I still don't believe an ETOPS airliner can have BOTH engines display the same behaviour at the SAME time due to fuel freezing or boost pump contamination.
Doubtless your concern is not yours alone, which is perhaps one reason we don't have "the answer" from the NTSB yet. But keep in mind the current theory isn't just "fuel freezing". That is only part of the problem.
The current theory runs like this: during cruise the fuel flow was fairly light and equal, and both lines iced up about equally. Not enough to starve the engines, but enough to restrict flow to about the current flow.
Now the plane descends and warms. The ambient is warmer than the fuel, and the line going down the engine support is quite warm on the outside. The ice begins to thaw nearest the tubing wall, but is still frozen inside. We now have a lot of "loose" slush, but because it is impacted and has minimal flow past the inside (and thus minimum pressure exerted on the ice mass) it isn't going anywhere.
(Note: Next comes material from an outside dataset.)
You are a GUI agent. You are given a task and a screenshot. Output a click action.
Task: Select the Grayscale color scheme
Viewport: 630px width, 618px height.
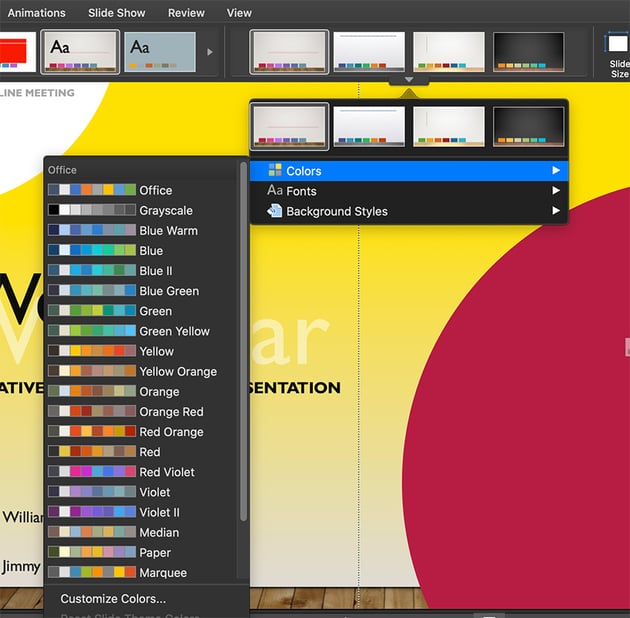[x=166, y=211]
Now the plane has to counter some ground turbulance, and as it just happens, this results in three cycles of rythmically increasing and decreasing fuel flow. You may have experienced how one push on something stuck won't get it lose, but if you push on it rythmically a few times you will eventually get it lose. This isn't just your imagination; there are well-understood reasons why this happens. The theory seems to go that this has broken lose the ice in the lines, and probably got some (but not all) of it down to the heat exchanger.
Now finally there is a call on both engines for massive fuel flow compared to what has gone before. This causes all the ice to break loose and pile up against some obstruction, resulting in a major blockage. It is possible this obstruction was the heat exchanger. It is possible that it was some place upstream in the fuel piping that has not yet been identified. The result would be approximately the same, but not identical.
So there is a solid theory, based on both physics and experiment, that can (almost) account for the observed symptoms in the crash. There is also a demonstrated way (blocking the heat exchanger) that
could cause this result. So there is reason to fix the heat exchanger post haste. The problem is that blocking the heat exchanger doesn't quite account for
all of the observed symptons. So they can't say "fix the heat exchanger, case closed". More research is unfortunately needed, and probably solutions to other problems once they are discovered.